When this happens to you—after you have mailed, at your own expense, the required 60-page dossiers to satellite campuses of Midwestern or Southern universities of which you have never heard; after you endure a deafening silence from most of these institutions but then receive hope in the form of a paltry few conference interviews; after you fork out $1,000 to spend your Christmas amid thousands of your competitors at the Modern Language Association convention; after said convention, where you endure tribunal-style interviews in hotel suites where you are often made to perch in your ill-fitting suit on the edge of a bed; after, perhaps, being invited to a callback interview at a remote Midwestern or Southern campus where your entire person will be judged on the basis of two meals and one presentation; after, at the end of all this, they give the job to an inside candidate they were planning to hire all along—when this happens, and it will, it will feel as if the entirety of your human self has been rejected because you are no good at whatever branch of literature-ruining you have chosen.

This is probably not true.
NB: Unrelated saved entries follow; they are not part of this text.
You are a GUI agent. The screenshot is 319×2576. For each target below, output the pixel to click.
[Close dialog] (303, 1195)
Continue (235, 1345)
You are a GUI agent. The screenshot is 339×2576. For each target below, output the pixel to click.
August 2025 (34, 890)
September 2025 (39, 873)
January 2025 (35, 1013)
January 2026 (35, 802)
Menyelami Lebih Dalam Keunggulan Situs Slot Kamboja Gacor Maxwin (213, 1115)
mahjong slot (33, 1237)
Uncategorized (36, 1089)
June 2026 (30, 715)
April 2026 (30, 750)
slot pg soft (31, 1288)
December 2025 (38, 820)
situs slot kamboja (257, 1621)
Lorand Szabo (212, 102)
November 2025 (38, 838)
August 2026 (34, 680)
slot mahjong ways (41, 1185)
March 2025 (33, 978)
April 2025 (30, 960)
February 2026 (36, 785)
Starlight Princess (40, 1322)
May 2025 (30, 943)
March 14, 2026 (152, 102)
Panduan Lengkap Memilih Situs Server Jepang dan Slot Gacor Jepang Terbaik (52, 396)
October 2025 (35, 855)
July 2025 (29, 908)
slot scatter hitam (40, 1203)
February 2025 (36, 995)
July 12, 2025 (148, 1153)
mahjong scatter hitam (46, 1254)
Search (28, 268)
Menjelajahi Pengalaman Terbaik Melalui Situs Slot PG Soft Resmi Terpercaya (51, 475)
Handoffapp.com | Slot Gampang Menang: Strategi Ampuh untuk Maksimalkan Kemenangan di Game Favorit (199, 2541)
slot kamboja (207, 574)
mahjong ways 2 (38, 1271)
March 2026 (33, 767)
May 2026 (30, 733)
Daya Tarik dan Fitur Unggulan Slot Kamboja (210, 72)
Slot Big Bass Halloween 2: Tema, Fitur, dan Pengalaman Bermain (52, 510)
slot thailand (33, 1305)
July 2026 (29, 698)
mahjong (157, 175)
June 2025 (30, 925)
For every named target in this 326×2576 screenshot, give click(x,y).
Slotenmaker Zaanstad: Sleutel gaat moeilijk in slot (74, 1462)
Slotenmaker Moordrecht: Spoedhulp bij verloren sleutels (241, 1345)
On the contrary, you are probably spectacular, due to the manic professionalization of the literary disciplines meant to create Ph.D.s who can compete. Everyone has a book contract, peer-reviewed publications, and stellar teaching evaluations. This was not the case when today’s associate professors were hired in the boom of the late 1990s. But don’t resent them for insisting that it has “always been hard out there”—just let them buy you lunch. You may also be tempted to resent the generation of full professors teetering ever precariously toward retirement, and thus cleaving ever more resolutely to their positions. Leave them alone—they won’t be replaced when they leave anyway; their “tenure lines,” as they are called, will die with them.

No, you will not get a job—not because, like Kafka’s mouse, you went in the “wrong” direction, but because today’s academic job market is a “market” in the sense that one stall selling fiddlehead ferns in the middle of a strip mall is a “farmer’s market.” In the place of actual jobs are adjunct positions: benefit-free, office-free academic servitude in which you will earn $18,000 a year for the rest of your life.

But how did this happen? Colleges and universities have more students than ever—and charge higher tuition than ever—so whence the humanities professorship amid all the resort-like luxury dormitories and gleaming student centers? Is the humanities professorship extinct because at this very second, thousands of parents of wide-eyed college freshmen are discouraging them from taking literature, philosophy, foreign languages or history (the disciplines that comprised a college education in its entirety for thousands of years, but whatever), even though quite unlike humanities Ph.D.s, humanities B.A. degrees are actually among the most hirable? Or is it, as Rosenbaum and others have suggested, that the overproduction of obtuse torrents of jargon has caused my profession to hasten its own irrelevance?

Who cares? None of this will be sorted out in the five to 10 years it takes you to get a Ph.D. So don’t. Sure, you may be drawn to the advanced study of literature like my late grandmother to her three daily packs of Kools—but in the 1950s, smokers didn’t know any better. In 2005 when I began my own Ph.D., I should have known better, but I didn’t. Now that you know better, will you listen? Or will you think that somehow you can beat odds that would be ludicrous in any other context?

Look, smarty-pants, let me put this in overcomplicated language you can understand: Ludwig Wittgenstein concluded his Tractatus Logico-Philosophicus by proclaiming that anyone who “understood” the work would know to discard everything in it after reading it, to “throw away the ladder” after reaching the top, as it were. But with academia, you don’t need to put yourself through five to 10 years of the hardest work you will ever do, followed by four years (and counting) of rejection and dejection, simply to conclude that the experience was ill-advised. When it comes to graduate school, you should just chuck the ladder before you try to climb it. You’ve only got to run the other way.